Retinoids, the metabolically-active structural derivatives of vitamin A, are critical signaling molecules in many fundamental biological processes including cell survival, proliferation and differentiation. Emerging evidence, both clinical and molecular, implicates retinoids in atherosclerosis and other vasculoproliferative disorders such as restenosis. Although the data from clinical trials examining effect of vitamin A and vitamin precursors on cardiac events have been contradictory, this data does suggest that retinoids do influence fundamental processes relevant to atherosclerosis. Preclinical animal model and cellular studies support these concepts.

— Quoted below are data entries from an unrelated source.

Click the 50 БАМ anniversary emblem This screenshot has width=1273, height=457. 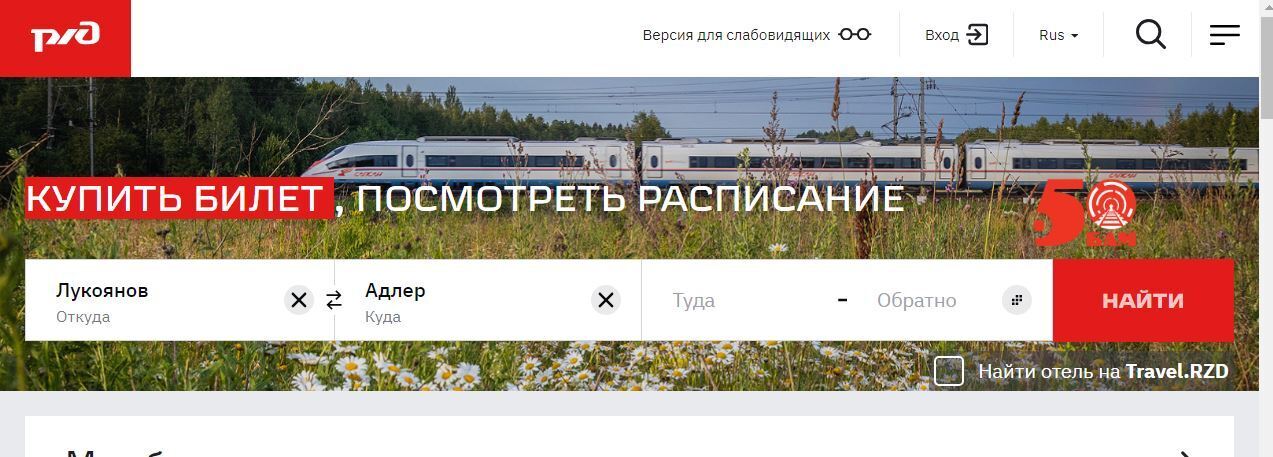[x=1086, y=213]
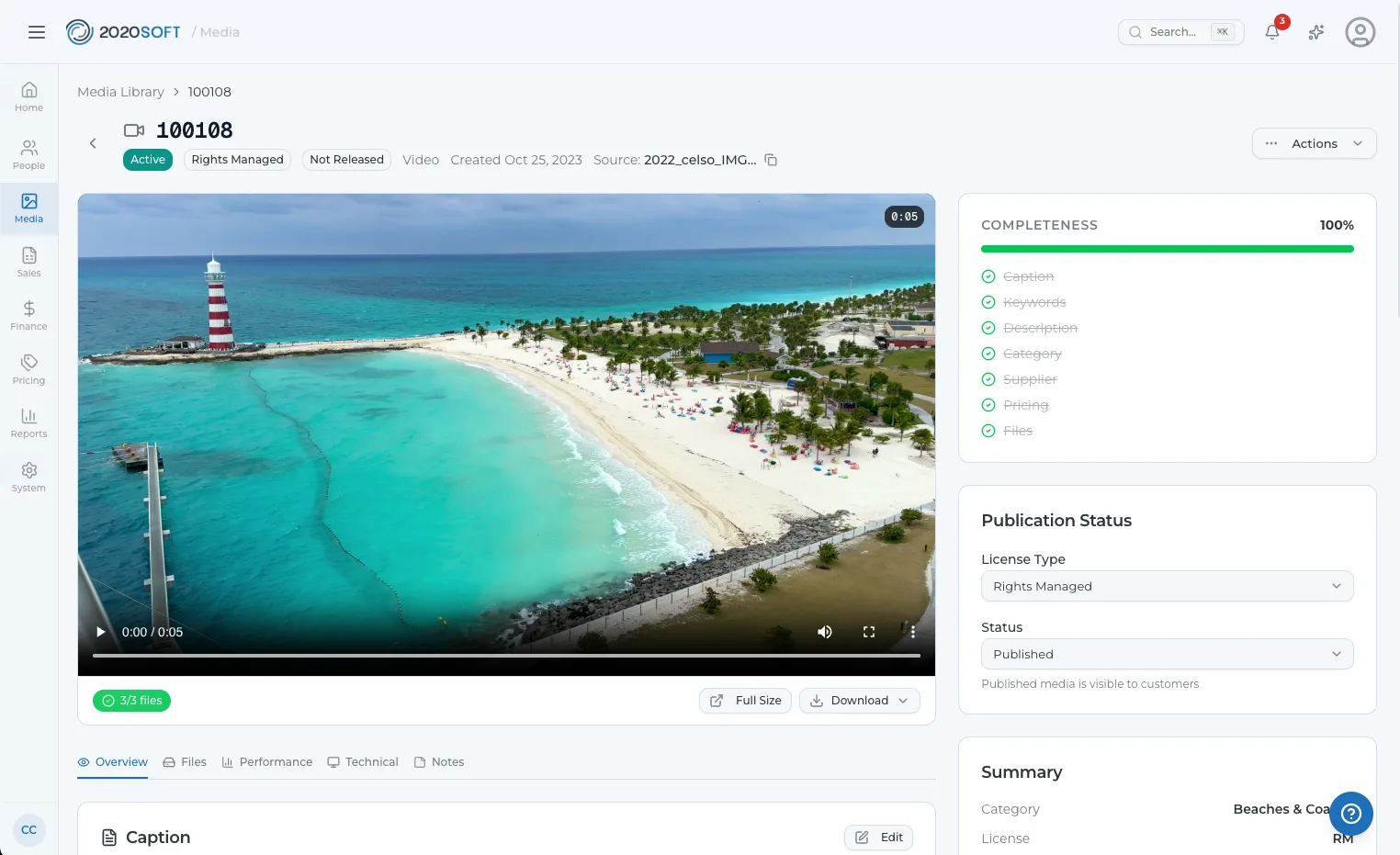Toggle fullscreen playback mode
The height and width of the screenshot is (855, 1400).
(868, 632)
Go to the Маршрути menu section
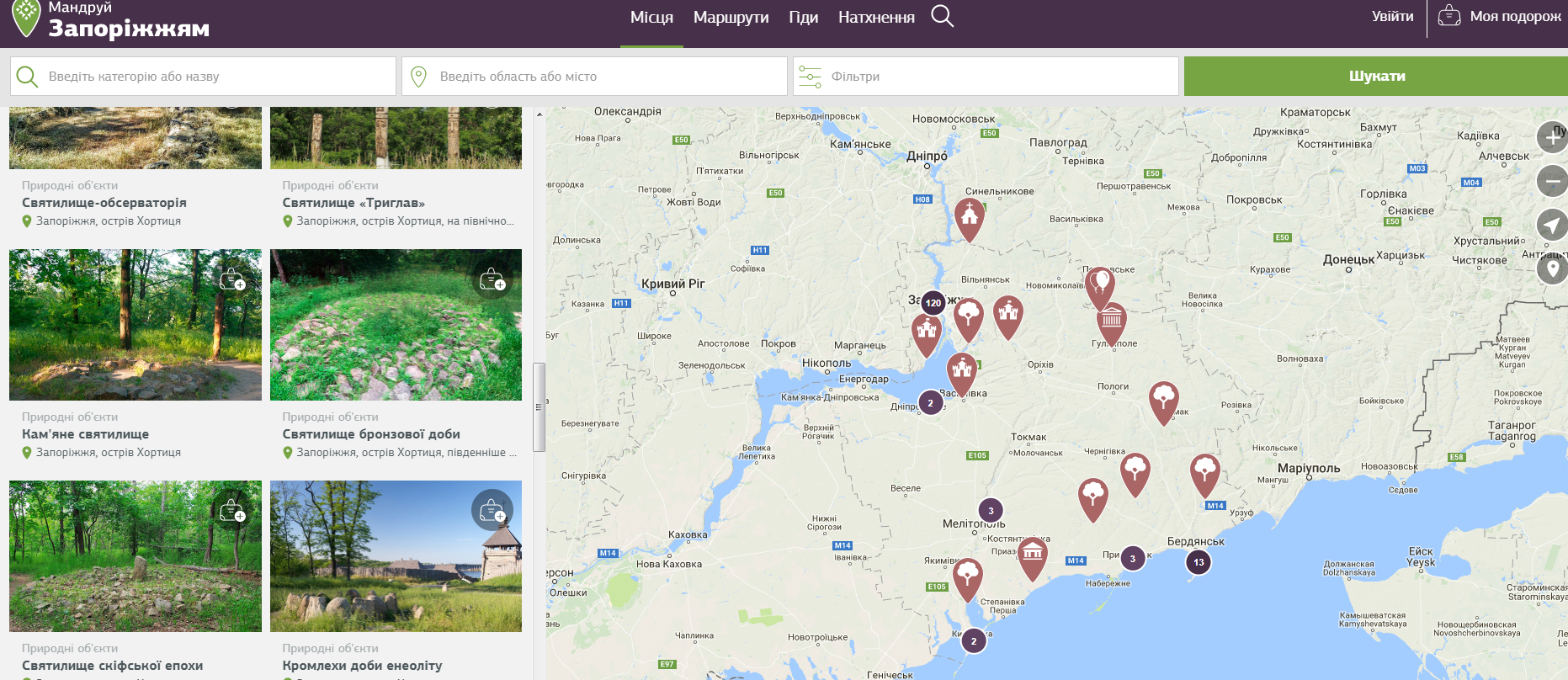The image size is (1568, 680). pyautogui.click(x=731, y=18)
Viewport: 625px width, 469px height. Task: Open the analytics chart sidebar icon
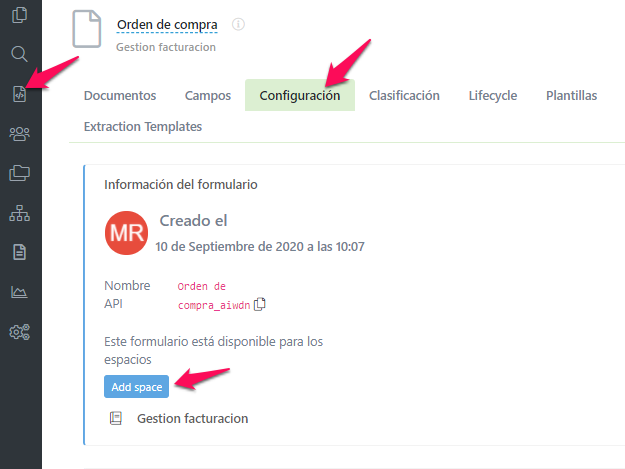19,292
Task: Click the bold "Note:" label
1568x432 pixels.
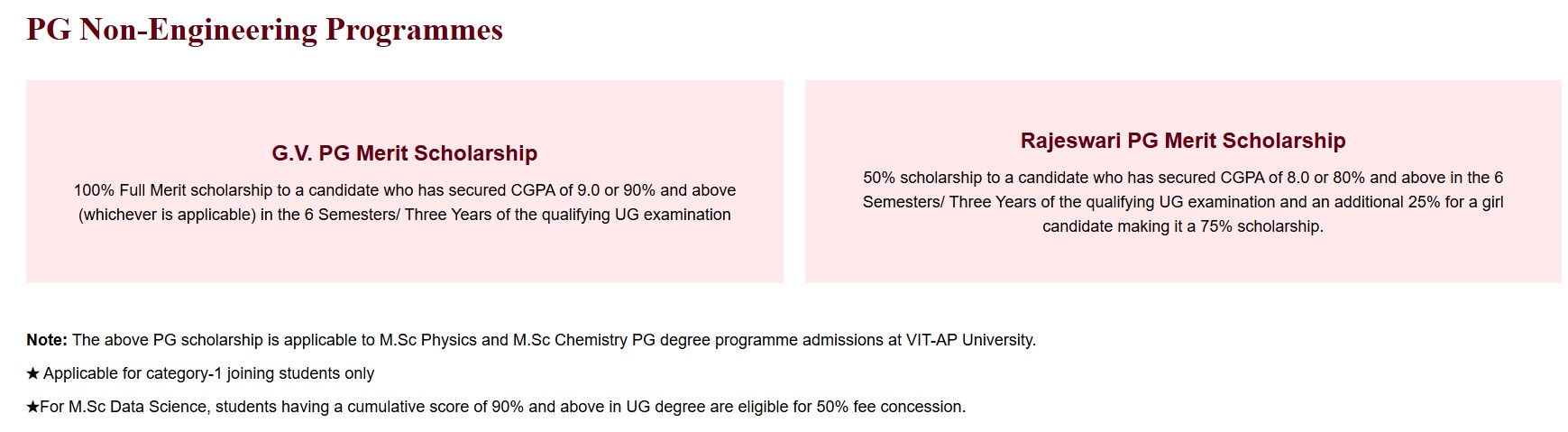Action: (47, 340)
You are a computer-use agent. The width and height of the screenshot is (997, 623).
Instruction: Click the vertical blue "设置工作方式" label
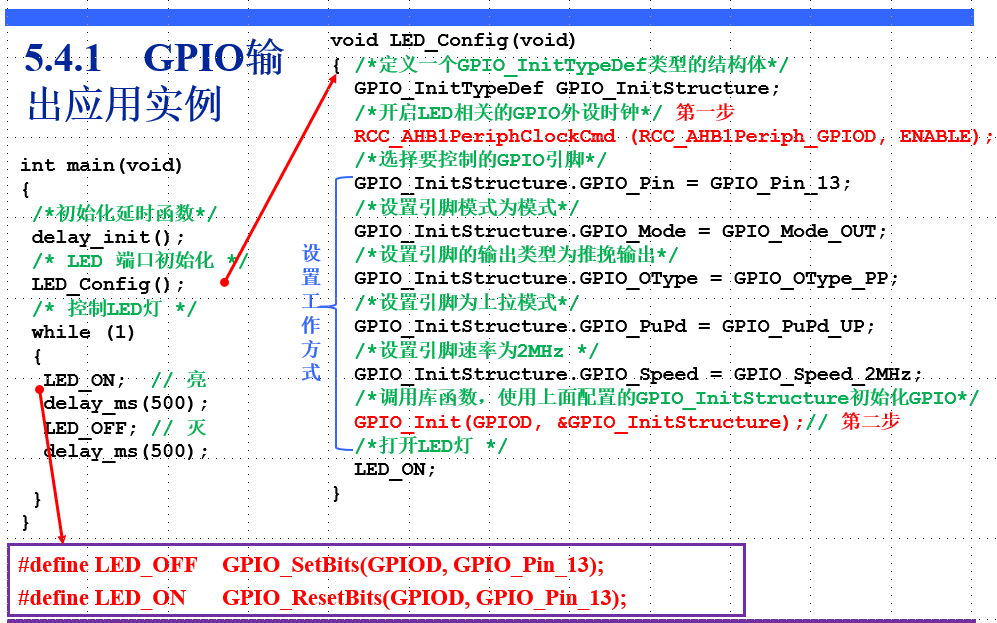311,312
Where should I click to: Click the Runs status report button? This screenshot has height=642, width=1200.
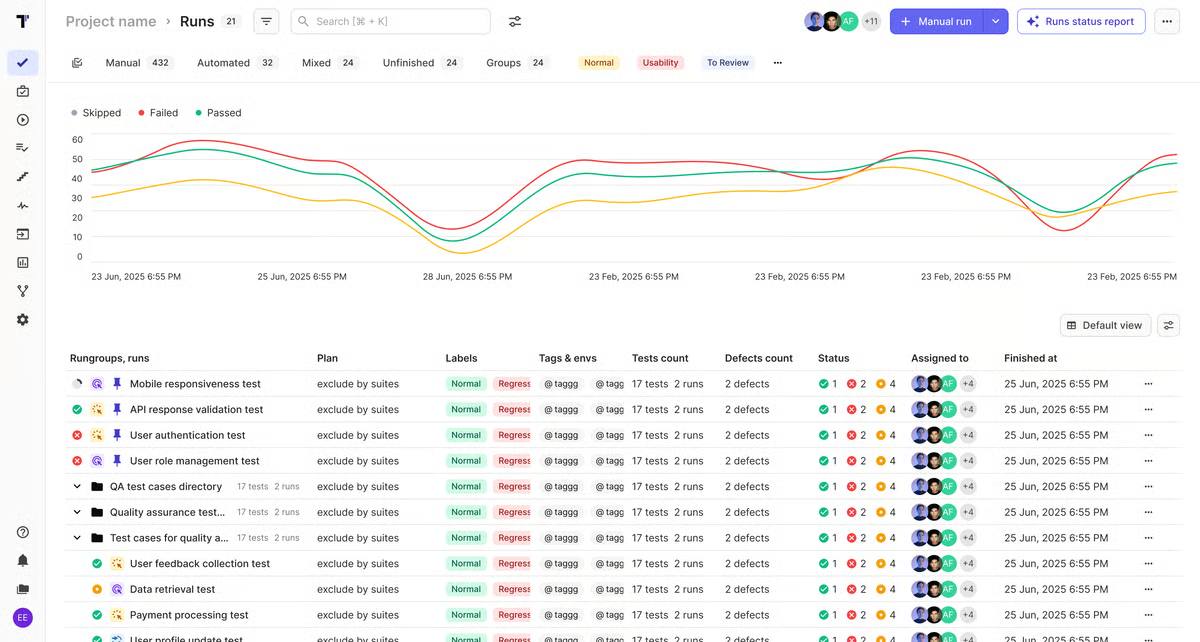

Retinoids exhibit complex effects on proliferation, growth, differentiation and migration of vascular smooth muscle cells (VSMC), including responses to injury and atherosclerosis. Retinoids also appear to exert important inhibitory effects on thrombosis and inflammatory responses relevant to atherogenesis. Recent studies suggest retinoids may also be involved in vascular calcification and endothelial function, for example, by modulating nitric oxide pathways. In addition, established retinoid effects on lipid metabolism and adipogenesis may indirectly influence inflammation and atherosclerosis. Collectively, these observations underscore the scope and complexity of retinoid effects relevant to vascular disease. Additional studies are needed to elucidate how context and metabolite-specific retinoid effects affect atherosclerosis. This article is part of a Special Issue entitled: Retinoid and Lipid Metabolism.